──────── Extract to read ────────

This CCPA Addendum this (“Addendum”) includes additional information required by the CCPA, as updated, amended or replaced from time to time. Any terms not defined in this Addendum shall have the meanings set forth in the Agreement.  

  1. Definitions

    1. For purposes of this Section A, the terms “Business,” “Business Purpose,” “Commercial Purpose,” “Consumer,” “Personal Information,” “Processing,” “Sell,” “Service Provider,” “Share,” and “Verifiable Consumer Request” shall have the meanings set forth in the CCPA.

  2. Obligations

    1. With respect to Personal Information, ScienceIO shall act as a Service Provider for the purposes of the CCPA (to the extent it applies) and ScienceIO is receiving Personal Information from Customer in order to provide the Services pursuant to the Agreement, which constitutes a Business Purpose.

    2. Customer shall disclose Personal Information to ScienceIO only for the purpose of engaging the Services in accordance with the Agreement. 

    3. ScienceIO shall not Sell or Share Personal Information provided by Customer under the Agreement.

──────── Dataset content ────────

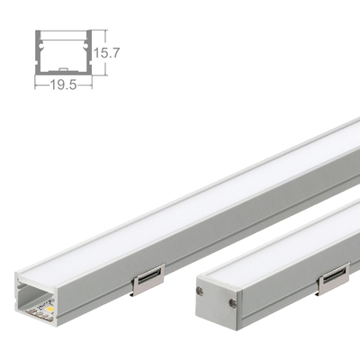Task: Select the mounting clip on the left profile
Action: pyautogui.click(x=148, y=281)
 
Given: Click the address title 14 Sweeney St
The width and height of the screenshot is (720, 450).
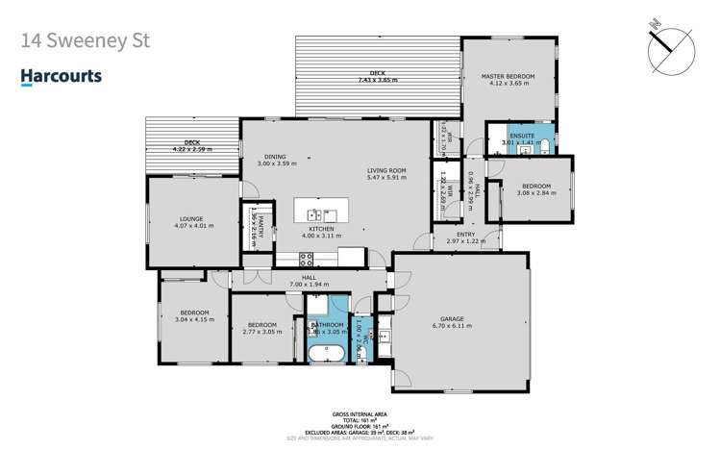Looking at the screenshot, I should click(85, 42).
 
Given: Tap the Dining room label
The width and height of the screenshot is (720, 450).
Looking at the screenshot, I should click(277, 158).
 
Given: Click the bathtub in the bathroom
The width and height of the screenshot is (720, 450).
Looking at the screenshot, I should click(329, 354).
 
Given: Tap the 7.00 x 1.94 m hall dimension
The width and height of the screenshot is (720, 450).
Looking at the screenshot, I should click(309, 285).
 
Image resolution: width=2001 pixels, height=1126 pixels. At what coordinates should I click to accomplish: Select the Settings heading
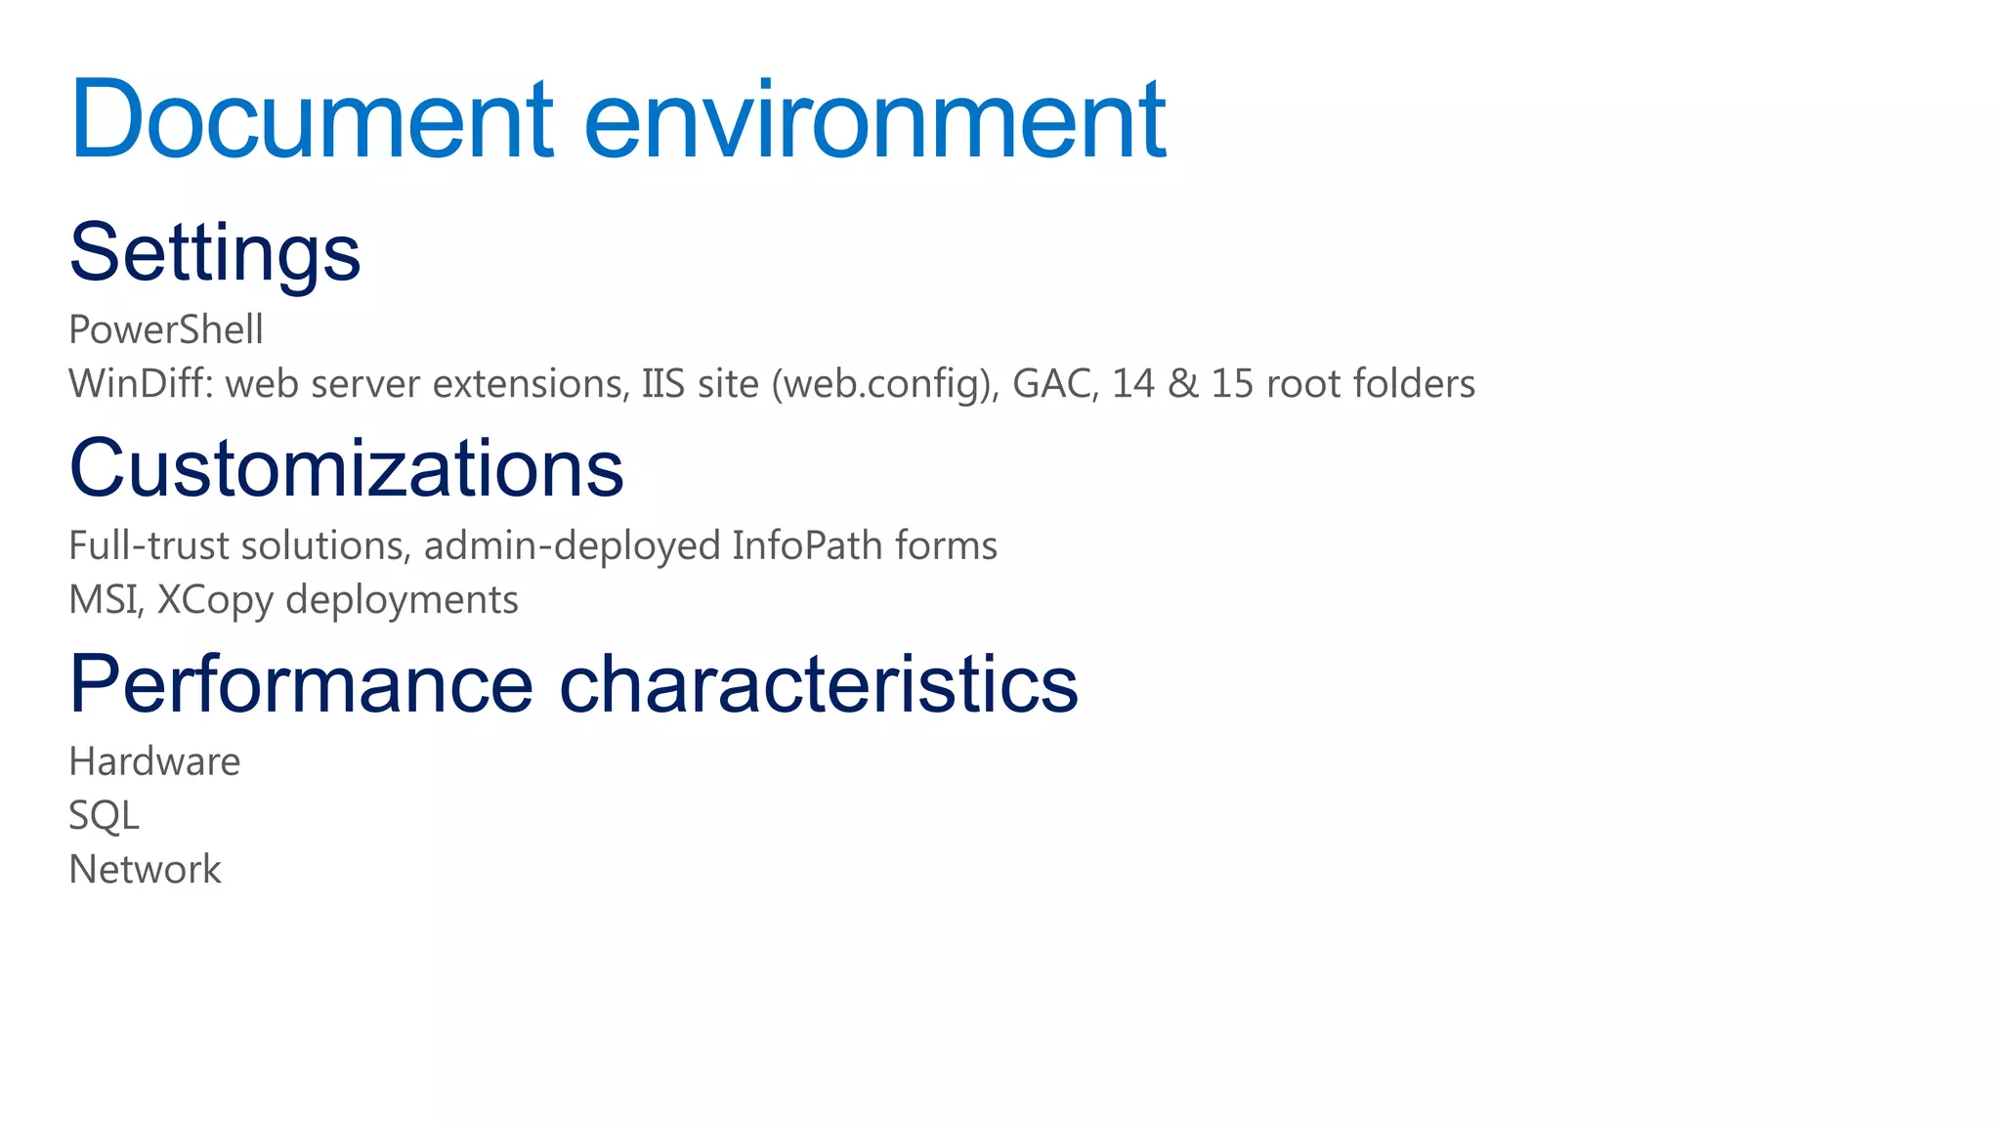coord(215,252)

────────
──────── Dataset content ────────

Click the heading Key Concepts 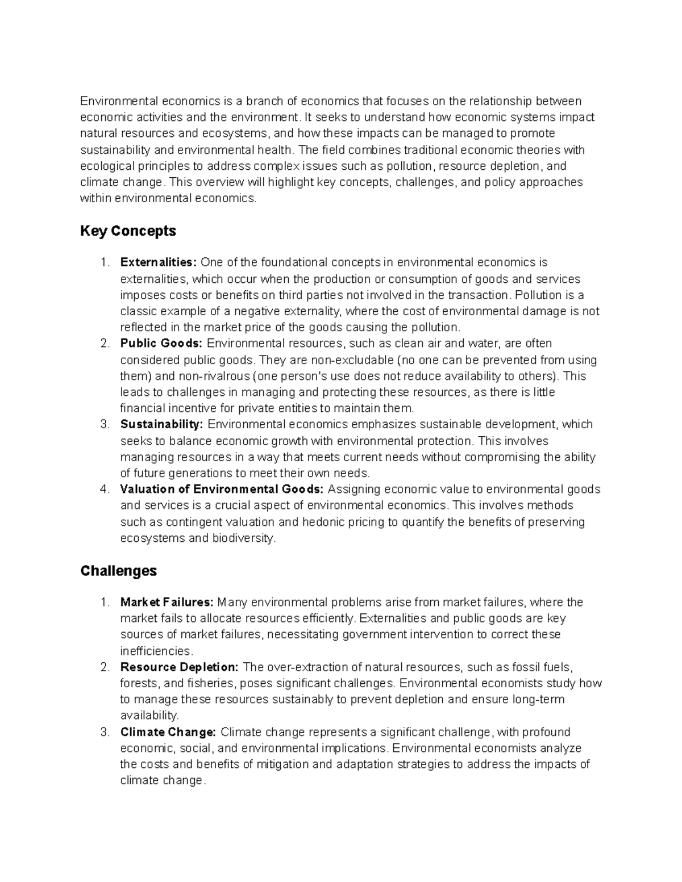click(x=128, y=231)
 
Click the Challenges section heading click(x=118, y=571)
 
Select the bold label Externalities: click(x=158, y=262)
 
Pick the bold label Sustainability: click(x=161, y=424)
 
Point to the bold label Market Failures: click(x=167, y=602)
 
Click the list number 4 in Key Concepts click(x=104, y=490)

────────
──────── Dataset content ────────

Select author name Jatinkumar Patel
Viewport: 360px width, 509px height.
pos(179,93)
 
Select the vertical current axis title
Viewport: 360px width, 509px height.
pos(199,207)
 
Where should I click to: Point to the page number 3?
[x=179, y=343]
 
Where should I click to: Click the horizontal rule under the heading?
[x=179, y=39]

────────

**Assignment:** Copy out the full CCPA addendum word for word, from its opening sentence through the last obligation.

**Expected answer:**
This CCPA Addendum this (“Addendum”) includes additional information required by the CCPA, as updated, amended or replaced from time to time. Any terms not defined in this Addendum shall have the meanings set forth in the Agreement.  

  1. Definitions

    1. For purposes of this Section A, the terms “Business,” “Business Purpose,” “Commercial Purpose,” “Consumer,” “Personal Information,” “Processing,” “Sell,” “Service Provider,” “Share,” and “Verifiable Consumer Request” shall have the meanings set forth in the CCPA.

  2. Obligations

    1. With respect to Personal Information, ScienceIO shall act as a Service Provider for the purposes of the CCPA (to the extent it applies) and ScienceIO is receiving Personal Information from Customer in order to provide the Services pursuant to the Agreement, which constitutes a Business Purpose.

    2. Customer shall disclose Personal Information to ScienceIO only for the purpose of engaging the Services in accordance with the Agreement. 

    3. ScienceIO shall not Sell or Share Personal Information provided by Customer under the Agreement.